Component blocks are the main way that solution developers customise the editor. See the docs for the document field for how they're used. The way they're represented in the structure is that nodes with the type component-block store the form data and they have children of type component-block-prop and component-inline-prop with a propPath which points to where in the props structure they are. (note that they are both blocks, "inline" and "block" in the name refers to what kind of children they contain)

Validation

In resolveInput, the field enforces that the structure of the input is correct (e.g. there are no incorrect node types, no excess properties, component block props are ). This validation should never fail as the result of the user saving a document in the Admin UI since the validation for links and component block props is done on the client and the editor should never create an invalid structure. The validation does not enforce that the structure is fully normalized, instead it runs normalization if the validation passes.

Relationships

The document can contain inline relationships and relationship component block props. They are not represented in the database like actual Keystone relationships, they only store an object with an id property or array of objects with ids inside the document structure. When the hydrateRelationships GraphQL argument is true, the field will hydrate the label for the relationship into the label property of the relationship object and any other selection that the solution developer specified in the config into the data property. In resolveInput, if the data and label properties exist in relationships, they are removed so only the id is stored.

Tests

The tests in the document editor are mainly about testing normalization and user input because most of the complexity is there. The UI is also rendered by helpers as a smoke test to ensure nothing immediately blows up. In tests, the document structure is written in jsx, use your editor's autocomplete to see what you can use in the jsx. When making assertions about the document structure of the editor, you should generally use inline snapshots. If you're abstractly testing some behaviour, for example testing markdown shortcuts for each of the marks, use toEqualEditor.

Random notes

  • Slate is very intentionally not exposed outside of the package so that we have the freedom to modify how the editor works.

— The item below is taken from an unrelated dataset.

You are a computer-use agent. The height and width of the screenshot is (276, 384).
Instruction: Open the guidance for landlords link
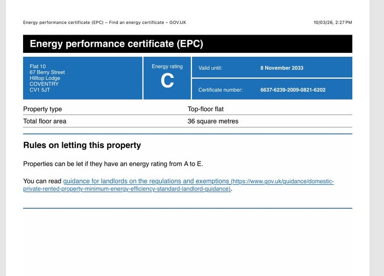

Consumers of the document field can customise the editor through the DocumentFeatures to disable certain features and component blocks to add custom blocks.
  • Editor, Node, Element and etc. are both types AND runtime values that interact with the given type, for example there are things like the children field on the Element type and isElement on the Element runtime value
  • The functions on Editor and Transforms like Editor.nodes(...), Transforms.delete(...) and etc. by default refer to the current selection unless you pass it a different location.